*Exercise directions*: Copy out exactly the stretch of the listing below that begins at the line containing "Termeni si conditii (43, 2320)" and ends at the line containing "[Facebook] (224, 11)", and copy nothing outside it.

*Given records*:
"""
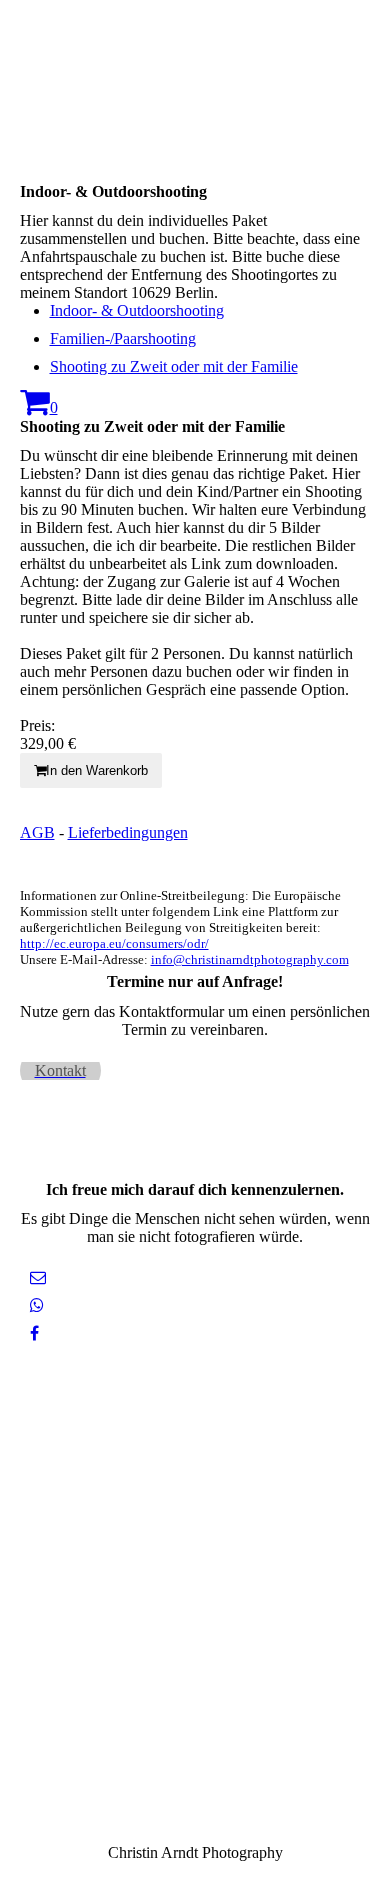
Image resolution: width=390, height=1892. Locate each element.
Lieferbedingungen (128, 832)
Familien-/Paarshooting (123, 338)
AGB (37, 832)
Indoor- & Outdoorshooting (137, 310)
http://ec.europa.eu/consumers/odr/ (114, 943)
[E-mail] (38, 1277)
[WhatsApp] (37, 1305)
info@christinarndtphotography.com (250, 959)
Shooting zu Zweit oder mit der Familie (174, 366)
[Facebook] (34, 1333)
"""
"""
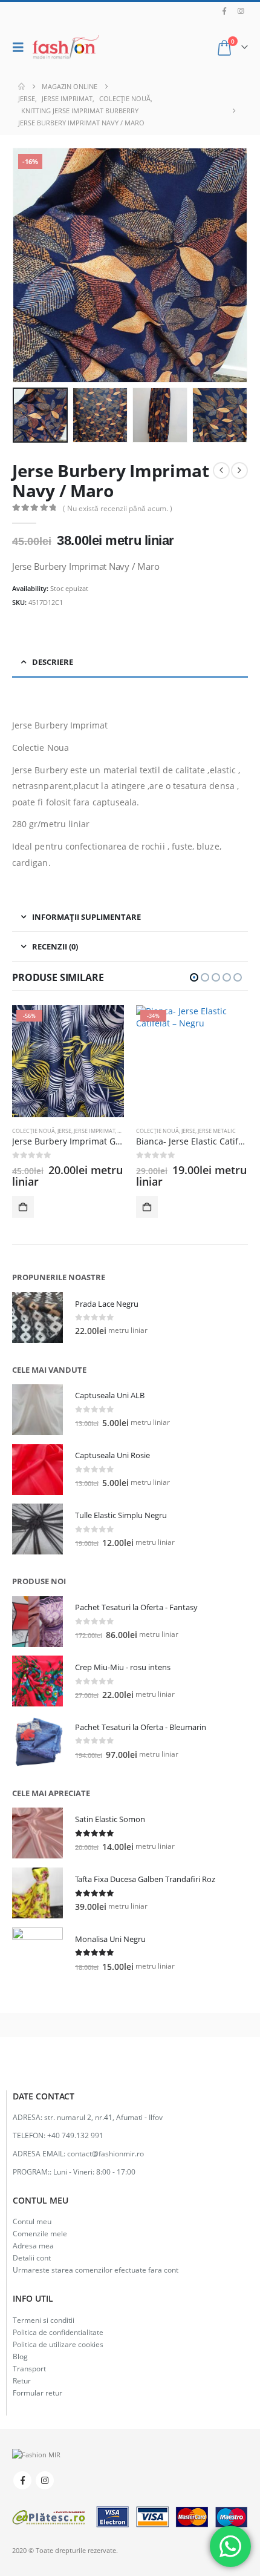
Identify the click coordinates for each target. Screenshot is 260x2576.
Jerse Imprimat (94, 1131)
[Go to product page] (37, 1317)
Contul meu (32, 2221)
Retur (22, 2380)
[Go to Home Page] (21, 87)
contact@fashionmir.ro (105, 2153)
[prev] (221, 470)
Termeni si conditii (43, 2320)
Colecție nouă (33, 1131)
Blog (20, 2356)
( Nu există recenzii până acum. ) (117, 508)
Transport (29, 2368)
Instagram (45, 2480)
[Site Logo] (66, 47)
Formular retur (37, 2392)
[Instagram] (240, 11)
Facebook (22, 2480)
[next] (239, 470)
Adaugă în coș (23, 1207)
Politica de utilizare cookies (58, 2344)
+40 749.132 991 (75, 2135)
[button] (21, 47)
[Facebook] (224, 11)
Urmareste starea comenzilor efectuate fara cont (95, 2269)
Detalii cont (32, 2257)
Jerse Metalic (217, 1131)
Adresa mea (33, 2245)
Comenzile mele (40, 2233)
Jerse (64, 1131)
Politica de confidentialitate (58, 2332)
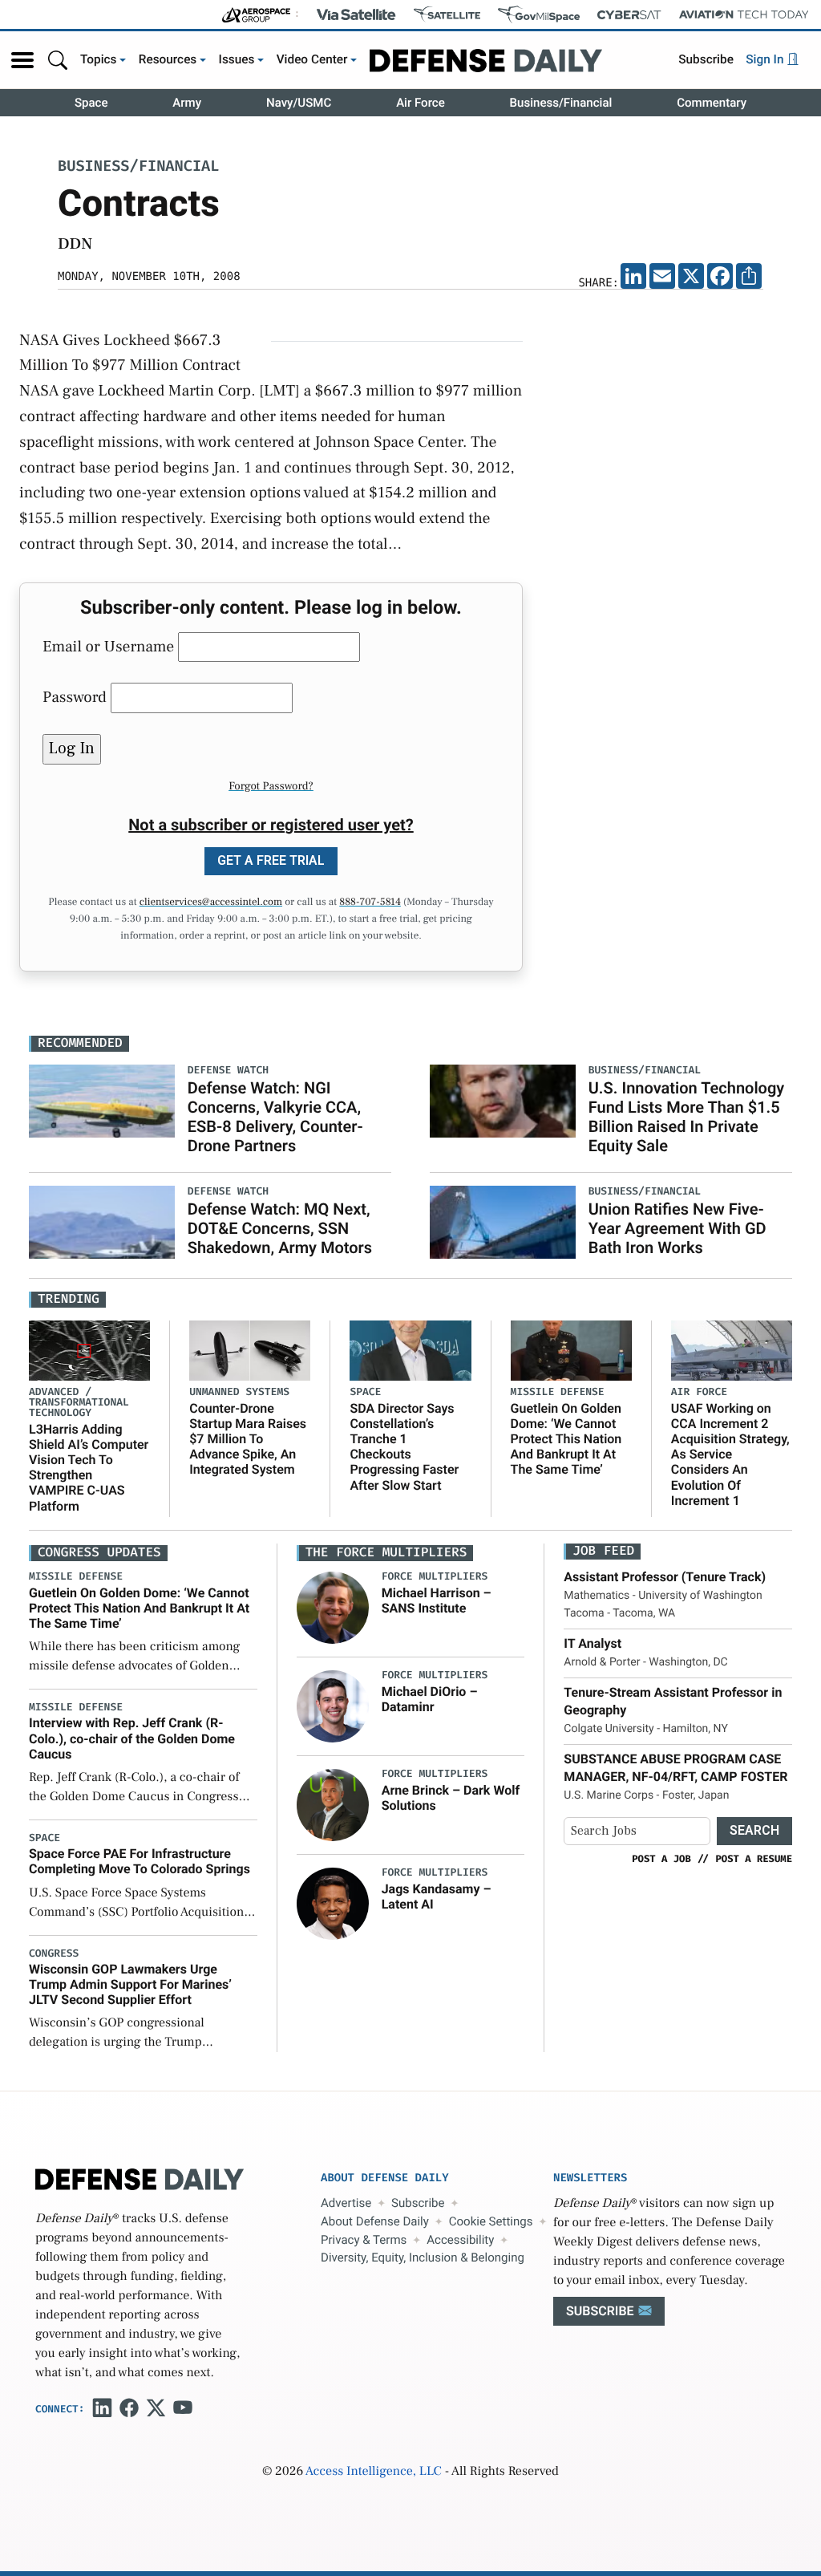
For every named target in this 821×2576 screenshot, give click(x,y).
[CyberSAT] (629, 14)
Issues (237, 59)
"""
"""
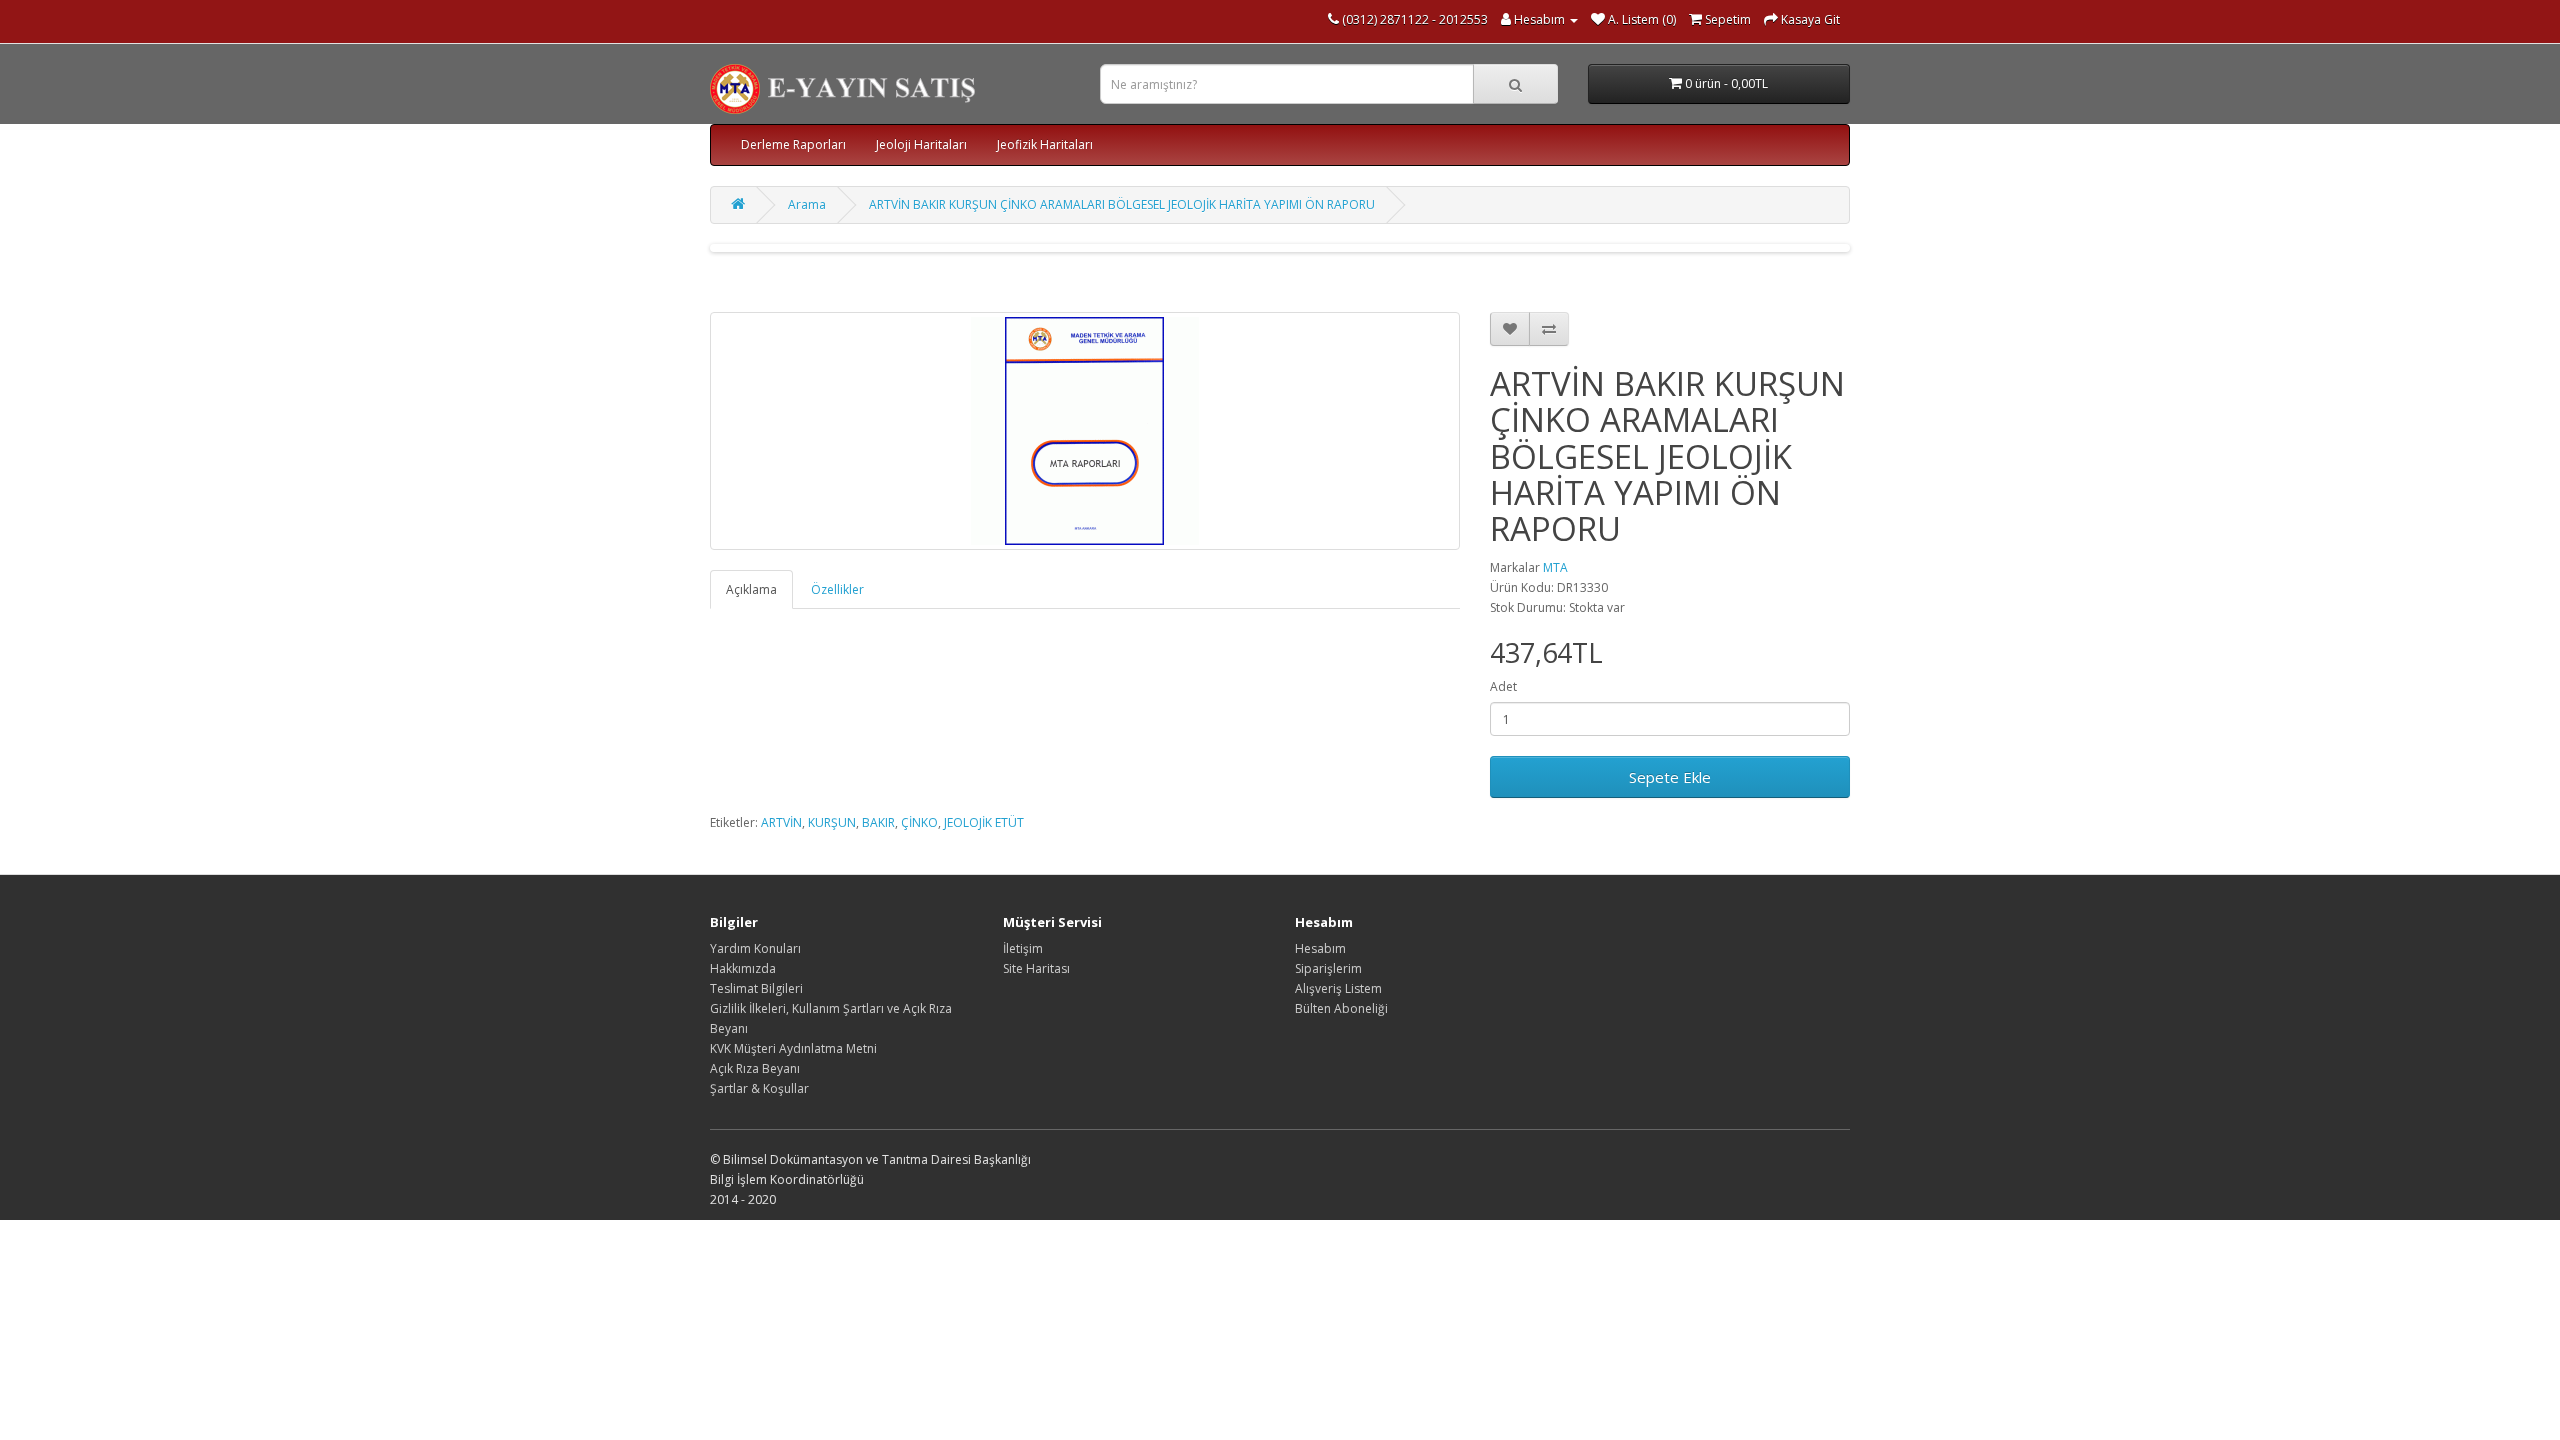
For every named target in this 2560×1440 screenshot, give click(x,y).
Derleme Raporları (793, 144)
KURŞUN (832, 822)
"""
*Problem solution*:
Termeni si conditii (43, 2320)
Colecție nouă (33, 1131)
Blog (20, 2356)
( Nu există recenzii până acum. ) (117, 508)
Transport (29, 2368)
Instagram (45, 2480)
[Site Logo] (66, 47)
Formular retur (37, 2392)
[Instagram] (240, 11)
Facebook (22, 2480)
[next] (239, 470)
Adaugă în coș (23, 1207)
Politica de utilizare cookies (58, 2344)
+40 749.132 991 (75, 2135)
[button] (21, 47)
[Facebook] (224, 11)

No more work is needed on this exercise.